The April 2026 price cap fell by 6.6 per cent from the previous quarter, to a new level of £1,641per year, but this reflects the Government’s decision to remove green levies from household bills rather than any easing of wholesale market conditions. The price cap’s observation period had closed before the disruption to LNG supply; wholesale price increases since then are expected to feed through to retail bills from July 2026 and are likely to persist into winter. The summer injection window, the low demand period in which gas can be diverted into storage, is the most effective point at which intervention can reduce the impact ahead of peak winter demand.
Absent intervention from the Government, price-based rationing will allocate energy according to ability to pay domestically, concentrating the burden of shortages on low-income households and smaller businesses while generating windfall returns for producers, and internationally, directing supply toward whichever countries can pay the most.

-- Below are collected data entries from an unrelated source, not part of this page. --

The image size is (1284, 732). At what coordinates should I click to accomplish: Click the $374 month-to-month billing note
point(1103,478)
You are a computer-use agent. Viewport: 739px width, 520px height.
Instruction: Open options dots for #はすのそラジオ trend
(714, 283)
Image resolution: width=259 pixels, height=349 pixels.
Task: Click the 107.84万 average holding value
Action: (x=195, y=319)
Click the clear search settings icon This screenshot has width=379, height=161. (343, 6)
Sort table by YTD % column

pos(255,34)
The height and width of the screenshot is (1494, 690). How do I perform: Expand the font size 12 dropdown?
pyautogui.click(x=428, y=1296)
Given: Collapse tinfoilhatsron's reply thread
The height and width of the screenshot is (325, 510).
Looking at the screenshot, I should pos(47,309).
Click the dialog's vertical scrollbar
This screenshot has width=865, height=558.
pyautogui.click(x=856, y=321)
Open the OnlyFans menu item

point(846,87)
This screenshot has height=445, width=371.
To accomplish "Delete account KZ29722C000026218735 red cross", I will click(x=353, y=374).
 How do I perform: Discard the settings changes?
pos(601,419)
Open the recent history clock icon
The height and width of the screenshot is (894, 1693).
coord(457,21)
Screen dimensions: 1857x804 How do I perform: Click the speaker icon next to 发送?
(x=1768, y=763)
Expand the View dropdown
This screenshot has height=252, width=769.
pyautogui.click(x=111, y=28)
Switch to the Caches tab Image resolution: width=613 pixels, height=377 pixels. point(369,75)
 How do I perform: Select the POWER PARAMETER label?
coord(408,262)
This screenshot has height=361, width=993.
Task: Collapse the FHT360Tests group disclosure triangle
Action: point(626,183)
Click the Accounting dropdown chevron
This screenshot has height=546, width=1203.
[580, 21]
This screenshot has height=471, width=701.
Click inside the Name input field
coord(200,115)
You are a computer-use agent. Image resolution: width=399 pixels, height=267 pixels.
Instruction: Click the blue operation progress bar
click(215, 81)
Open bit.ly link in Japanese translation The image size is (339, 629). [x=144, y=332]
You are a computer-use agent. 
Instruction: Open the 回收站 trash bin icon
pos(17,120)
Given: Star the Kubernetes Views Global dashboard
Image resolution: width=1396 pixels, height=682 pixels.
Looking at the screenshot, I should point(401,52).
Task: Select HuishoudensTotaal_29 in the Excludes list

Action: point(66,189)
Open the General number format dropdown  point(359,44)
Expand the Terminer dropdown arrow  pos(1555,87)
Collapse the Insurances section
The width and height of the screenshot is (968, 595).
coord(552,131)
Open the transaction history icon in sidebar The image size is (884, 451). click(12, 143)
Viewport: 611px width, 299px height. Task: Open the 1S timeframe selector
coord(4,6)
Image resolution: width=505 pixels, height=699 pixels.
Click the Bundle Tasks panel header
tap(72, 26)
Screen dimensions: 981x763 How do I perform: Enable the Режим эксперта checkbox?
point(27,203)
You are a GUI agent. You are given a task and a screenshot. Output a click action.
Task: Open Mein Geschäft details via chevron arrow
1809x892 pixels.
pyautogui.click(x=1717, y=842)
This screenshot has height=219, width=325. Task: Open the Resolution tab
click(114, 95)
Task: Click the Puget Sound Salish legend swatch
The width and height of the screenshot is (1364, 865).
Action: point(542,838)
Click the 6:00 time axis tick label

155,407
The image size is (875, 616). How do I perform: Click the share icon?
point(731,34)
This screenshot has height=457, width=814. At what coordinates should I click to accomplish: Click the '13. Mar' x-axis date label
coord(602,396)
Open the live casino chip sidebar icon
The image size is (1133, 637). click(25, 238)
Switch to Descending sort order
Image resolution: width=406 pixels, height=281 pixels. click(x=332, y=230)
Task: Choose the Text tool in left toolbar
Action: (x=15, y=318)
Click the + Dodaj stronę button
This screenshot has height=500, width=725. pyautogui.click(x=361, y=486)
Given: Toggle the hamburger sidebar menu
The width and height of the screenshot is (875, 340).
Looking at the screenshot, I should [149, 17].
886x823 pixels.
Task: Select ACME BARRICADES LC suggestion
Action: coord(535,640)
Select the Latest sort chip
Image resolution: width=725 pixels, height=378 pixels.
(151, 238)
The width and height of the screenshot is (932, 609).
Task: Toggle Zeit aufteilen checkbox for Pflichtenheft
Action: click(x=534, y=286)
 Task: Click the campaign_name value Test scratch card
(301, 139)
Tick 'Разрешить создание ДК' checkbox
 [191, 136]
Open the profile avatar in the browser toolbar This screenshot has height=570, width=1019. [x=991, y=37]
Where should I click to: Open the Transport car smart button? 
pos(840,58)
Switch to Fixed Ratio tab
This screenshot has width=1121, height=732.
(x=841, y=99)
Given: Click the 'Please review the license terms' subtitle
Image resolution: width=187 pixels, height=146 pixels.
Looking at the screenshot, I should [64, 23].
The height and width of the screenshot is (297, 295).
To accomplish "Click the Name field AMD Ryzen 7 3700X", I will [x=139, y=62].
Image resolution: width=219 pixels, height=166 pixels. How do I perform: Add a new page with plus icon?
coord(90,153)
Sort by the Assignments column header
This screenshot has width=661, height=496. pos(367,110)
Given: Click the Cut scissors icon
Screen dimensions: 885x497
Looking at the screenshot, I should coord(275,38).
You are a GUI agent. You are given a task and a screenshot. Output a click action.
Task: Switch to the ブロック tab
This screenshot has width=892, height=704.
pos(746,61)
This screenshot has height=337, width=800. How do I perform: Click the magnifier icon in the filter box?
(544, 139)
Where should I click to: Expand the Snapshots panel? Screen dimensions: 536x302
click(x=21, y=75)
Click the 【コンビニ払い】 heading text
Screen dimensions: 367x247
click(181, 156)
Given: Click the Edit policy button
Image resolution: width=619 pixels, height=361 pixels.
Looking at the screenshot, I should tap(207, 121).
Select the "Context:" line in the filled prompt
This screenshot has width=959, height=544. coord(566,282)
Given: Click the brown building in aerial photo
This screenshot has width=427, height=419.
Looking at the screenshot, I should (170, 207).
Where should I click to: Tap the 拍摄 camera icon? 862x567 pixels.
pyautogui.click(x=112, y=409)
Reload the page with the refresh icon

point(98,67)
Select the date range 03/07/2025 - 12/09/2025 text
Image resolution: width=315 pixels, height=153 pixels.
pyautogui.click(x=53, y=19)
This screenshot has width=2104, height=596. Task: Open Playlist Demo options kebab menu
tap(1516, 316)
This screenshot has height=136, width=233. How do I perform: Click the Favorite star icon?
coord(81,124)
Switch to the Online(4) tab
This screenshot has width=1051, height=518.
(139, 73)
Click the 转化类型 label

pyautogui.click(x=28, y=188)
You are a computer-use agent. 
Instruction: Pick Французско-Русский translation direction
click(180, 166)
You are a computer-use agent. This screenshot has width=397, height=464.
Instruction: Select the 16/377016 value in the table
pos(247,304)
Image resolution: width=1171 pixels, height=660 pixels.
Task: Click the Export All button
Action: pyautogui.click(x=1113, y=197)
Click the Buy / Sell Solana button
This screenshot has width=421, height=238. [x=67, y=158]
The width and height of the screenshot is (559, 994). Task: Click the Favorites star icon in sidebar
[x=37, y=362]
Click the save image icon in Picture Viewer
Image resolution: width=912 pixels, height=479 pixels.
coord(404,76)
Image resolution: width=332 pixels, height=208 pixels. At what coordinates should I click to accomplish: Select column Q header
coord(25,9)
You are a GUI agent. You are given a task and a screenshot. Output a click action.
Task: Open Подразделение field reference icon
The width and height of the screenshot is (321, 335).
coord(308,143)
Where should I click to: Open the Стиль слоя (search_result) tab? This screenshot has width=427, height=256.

This crisis reaches the UK at a moment of structural vulnerability:
As a gas import-dependent nation, the UK cannot fully isolate itself from global market conditions. But the frequency with which expensive LNG imports set the marginal price can be reduced, though the mechanisms differ between the gas and electricity markets. In the gas market, LNG imports set the NBP wholesale price, directly affecting heating and industrial costs; in the electricity market, gas-fired generation sets the marginal price, transmitting those costs into electricity bills.
Britain’s wholesale electricity market clears at a single price in each half-hour period, set by the last and most expensive unit required to meet demand, almost always a gas-fired generator. All generators, including those with production costs far below market prices, receive this gas-set price, creating a persistent divergence between cost and price, borne by consumers and captured by generators as windfall returns.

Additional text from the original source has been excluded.